# RECORDS SHOWN:
★ ★ ★ ★ ★

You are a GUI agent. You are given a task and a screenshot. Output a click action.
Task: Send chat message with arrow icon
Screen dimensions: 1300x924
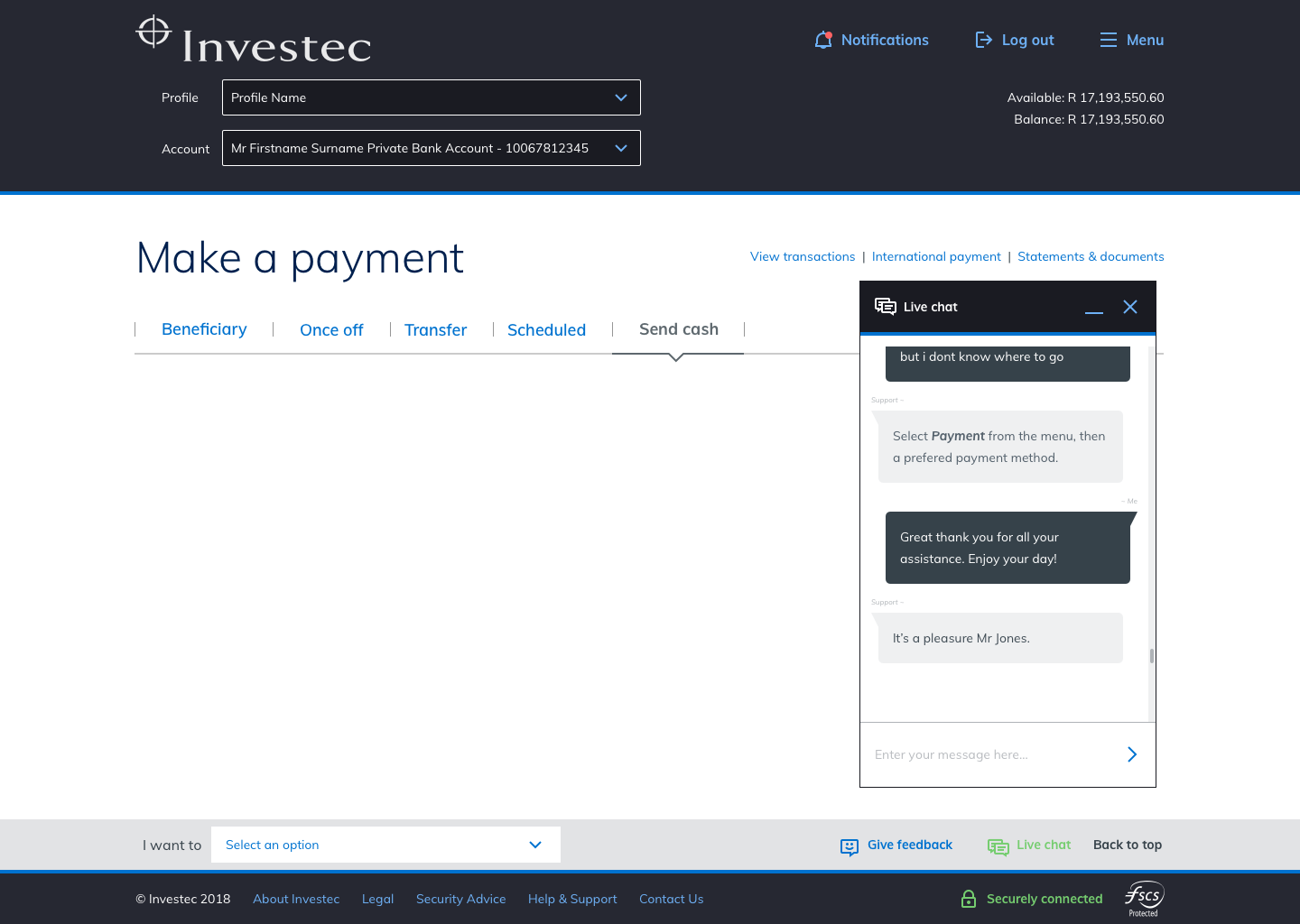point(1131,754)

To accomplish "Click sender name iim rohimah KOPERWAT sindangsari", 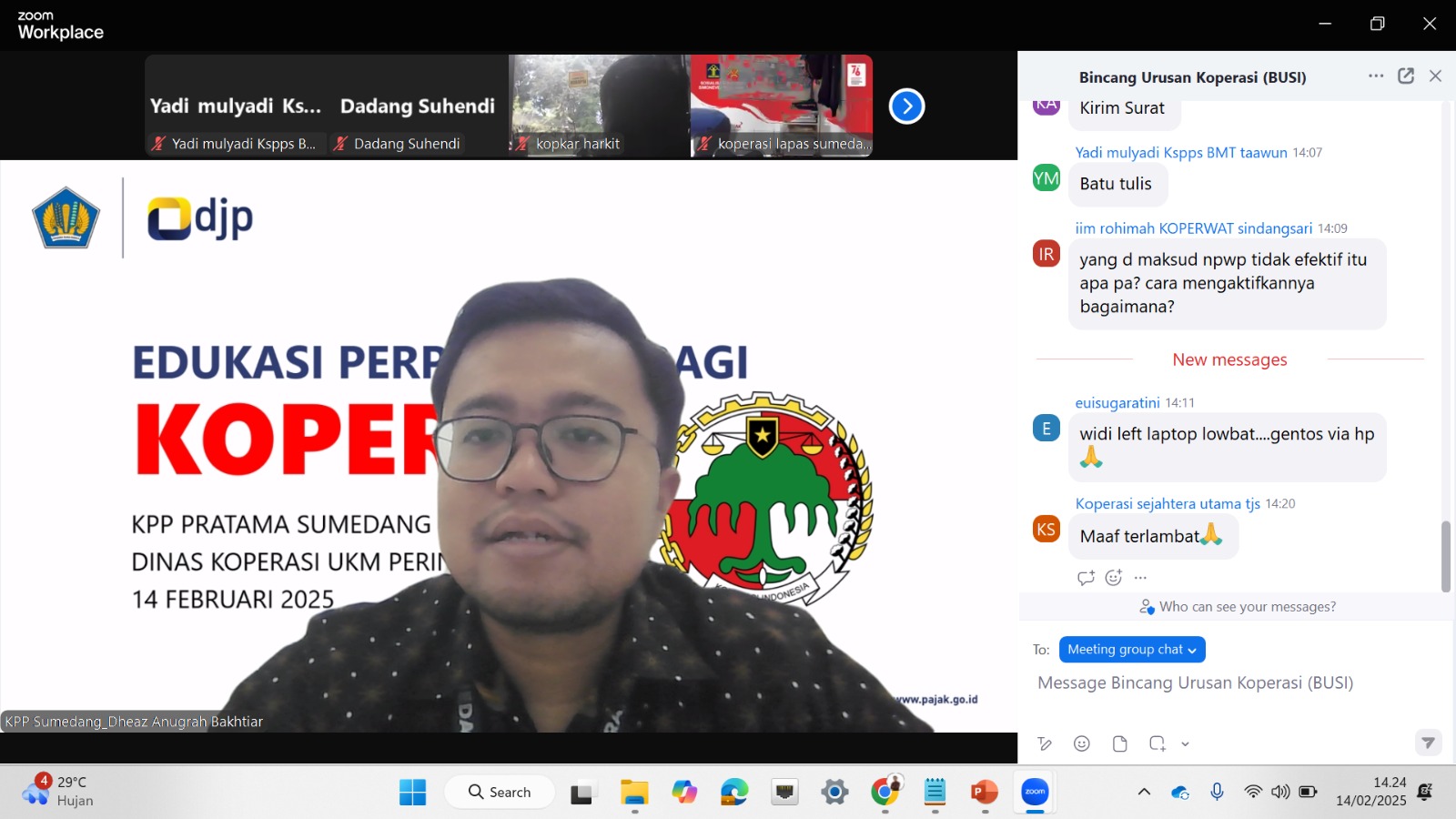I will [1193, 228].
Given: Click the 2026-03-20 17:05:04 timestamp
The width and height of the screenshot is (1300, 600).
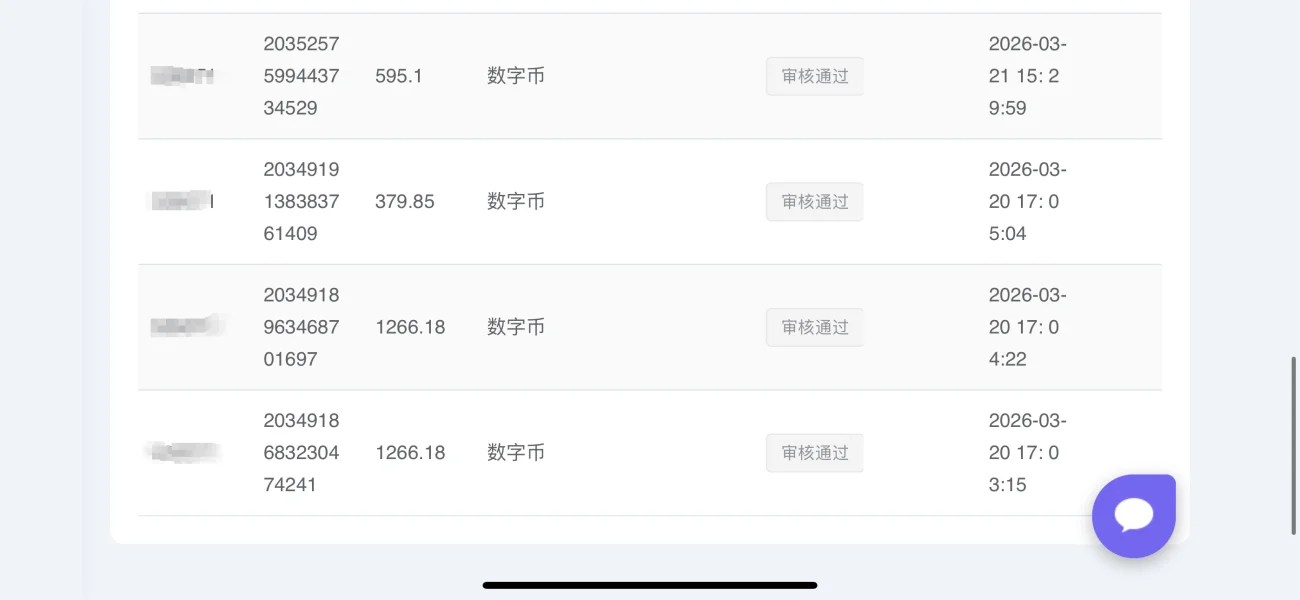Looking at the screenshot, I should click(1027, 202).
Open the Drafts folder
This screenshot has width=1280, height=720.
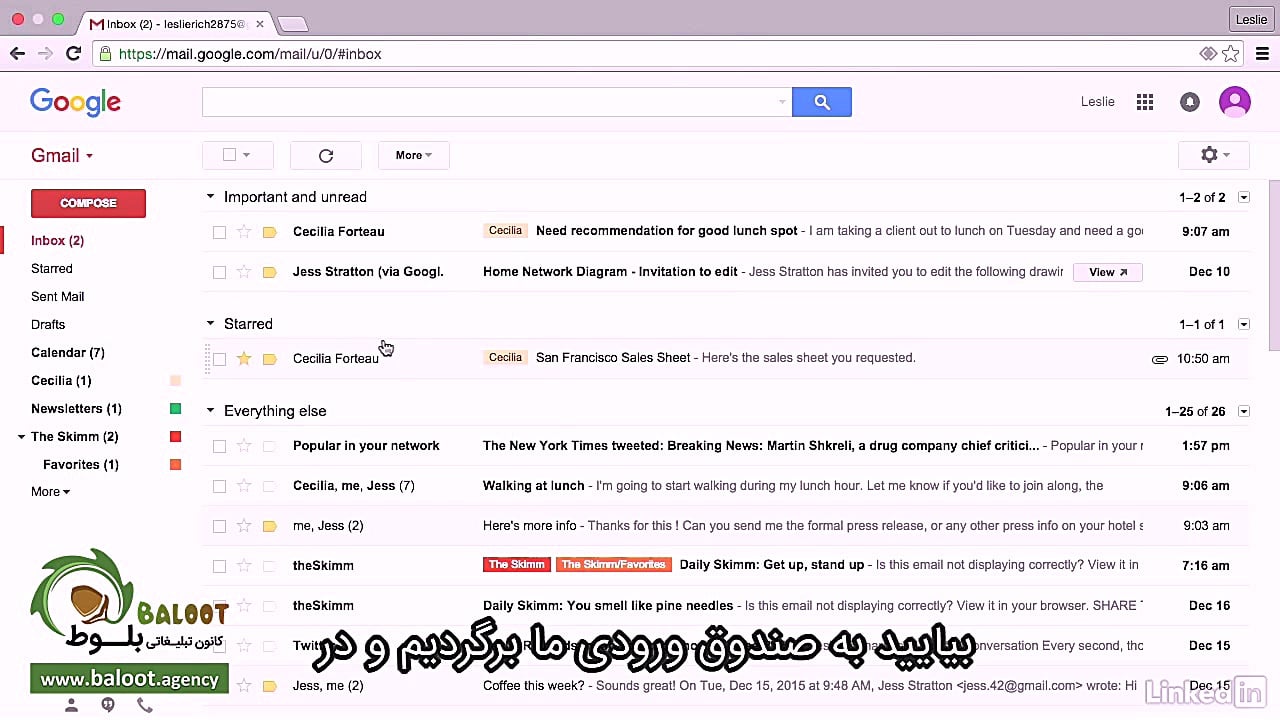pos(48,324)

★ ★ ★ ★ ★

# WHAT IS EXPECTED:
From the line with "Given: Click the" down to the last line of the entries above, set down every line exactly, apart from the pictures.

# SOLUTION BELOW:
Given: Click the 2026-03-20 17:05:04 timestamp
The width and height of the screenshot is (1300, 600).
Looking at the screenshot, I should click(1027, 202).
Open the Drafts folder
This screenshot has width=1280, height=720.
pos(48,324)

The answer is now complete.